Scan the entries below for the word "Load" and copy every line in which it occurs.

=== Given records ===
'''

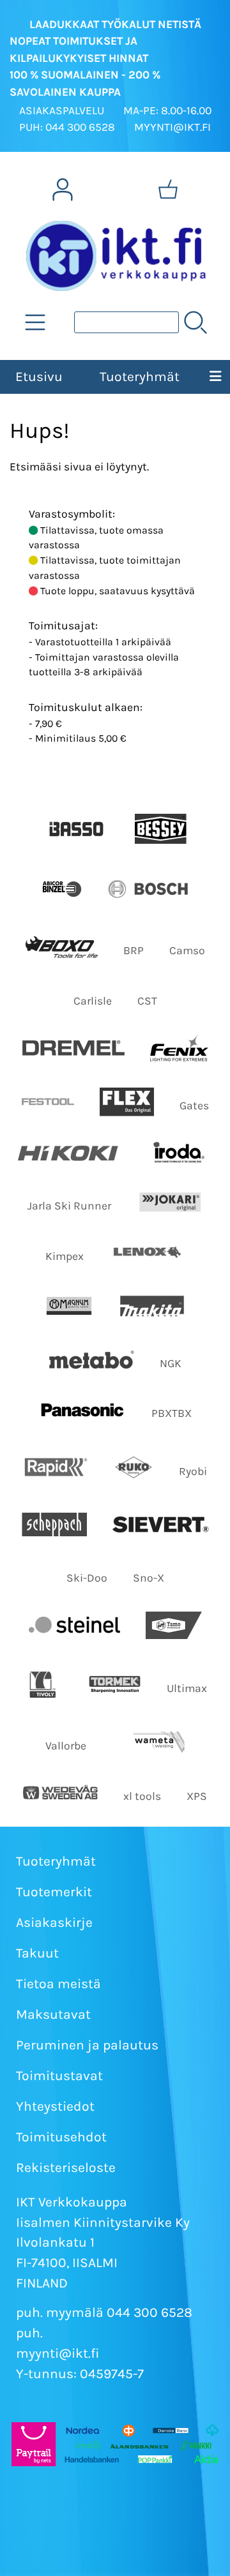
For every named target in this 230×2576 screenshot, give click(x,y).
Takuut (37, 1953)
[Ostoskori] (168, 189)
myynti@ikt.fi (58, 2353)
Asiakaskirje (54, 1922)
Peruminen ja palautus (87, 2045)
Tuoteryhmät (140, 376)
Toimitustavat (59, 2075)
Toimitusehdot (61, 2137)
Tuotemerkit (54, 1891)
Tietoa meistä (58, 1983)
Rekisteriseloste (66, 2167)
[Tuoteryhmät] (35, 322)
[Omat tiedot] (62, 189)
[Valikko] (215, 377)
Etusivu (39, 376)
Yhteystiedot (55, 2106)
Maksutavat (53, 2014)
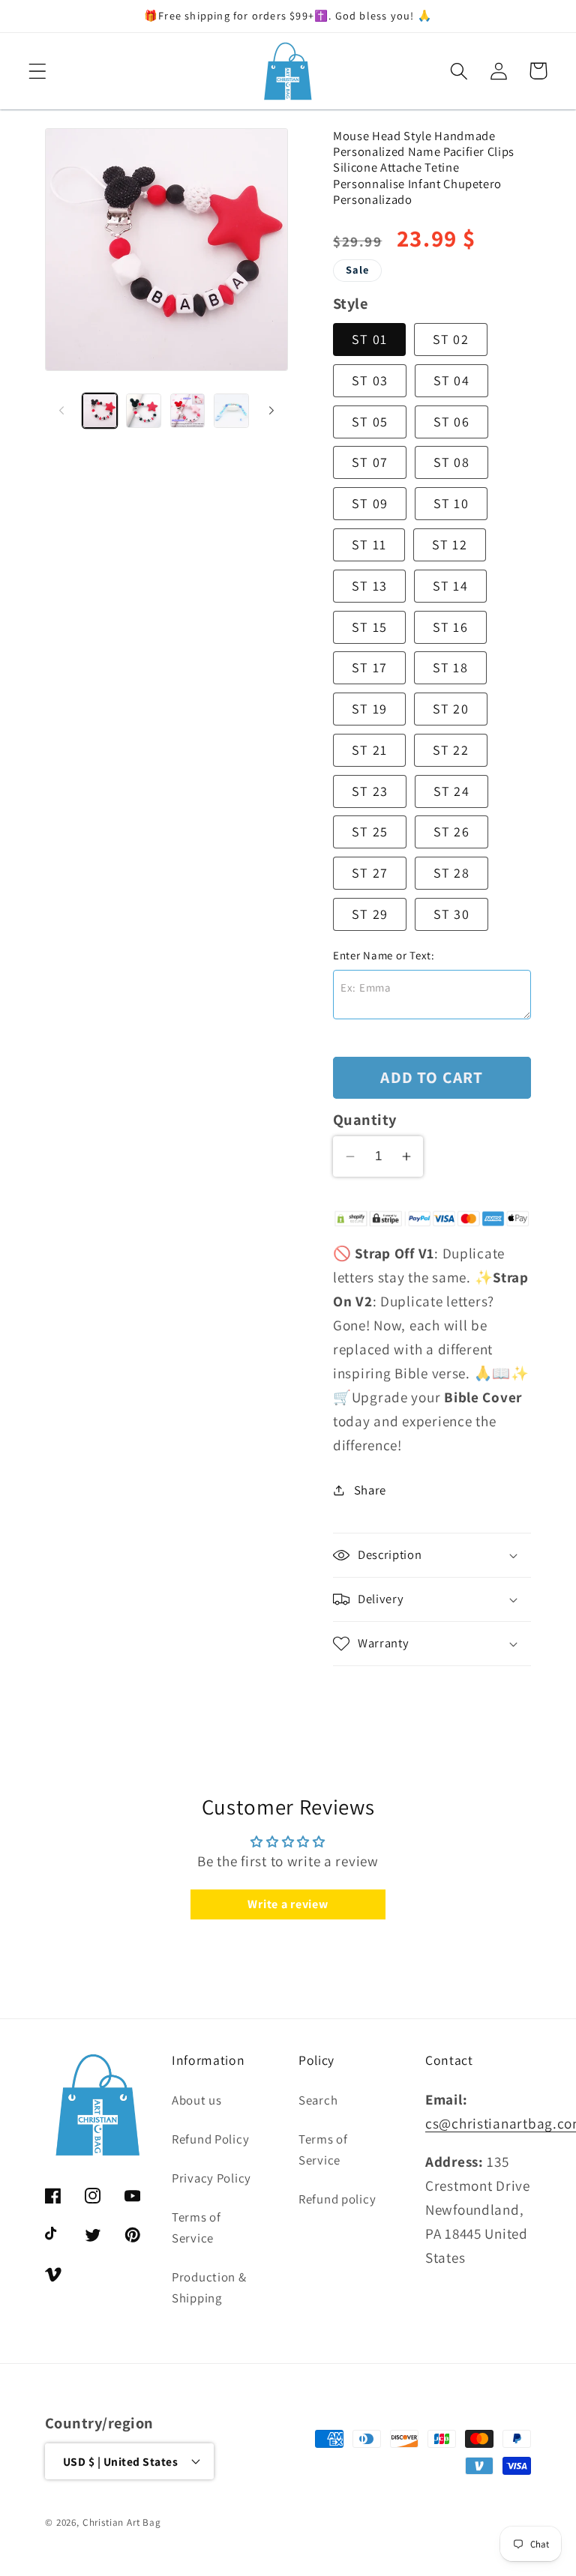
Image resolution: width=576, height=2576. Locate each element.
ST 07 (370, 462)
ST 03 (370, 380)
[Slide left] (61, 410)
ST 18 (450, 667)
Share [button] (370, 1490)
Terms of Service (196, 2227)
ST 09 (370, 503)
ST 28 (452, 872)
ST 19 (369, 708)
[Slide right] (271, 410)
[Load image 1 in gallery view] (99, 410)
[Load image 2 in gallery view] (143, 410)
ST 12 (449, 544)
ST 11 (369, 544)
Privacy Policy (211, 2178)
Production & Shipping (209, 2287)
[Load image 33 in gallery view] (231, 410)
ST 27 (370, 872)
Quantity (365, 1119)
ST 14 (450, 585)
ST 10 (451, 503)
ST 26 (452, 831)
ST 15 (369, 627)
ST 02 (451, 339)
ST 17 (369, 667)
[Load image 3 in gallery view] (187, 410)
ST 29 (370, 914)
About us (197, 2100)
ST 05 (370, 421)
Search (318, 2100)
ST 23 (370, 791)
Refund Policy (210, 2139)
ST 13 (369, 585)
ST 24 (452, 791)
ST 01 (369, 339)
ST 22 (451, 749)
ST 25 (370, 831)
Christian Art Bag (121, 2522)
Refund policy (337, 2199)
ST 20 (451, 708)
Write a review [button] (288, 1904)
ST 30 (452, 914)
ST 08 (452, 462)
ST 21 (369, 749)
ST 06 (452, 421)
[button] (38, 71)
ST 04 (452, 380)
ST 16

'''

=== Response to the exercise ===
[Load image 1 in gallery view] (99, 410)
[Load image 2 in gallery view] (143, 410)
[Load image 33 in gallery view] (231, 410)
[Load image 3 in gallery view] (187, 410)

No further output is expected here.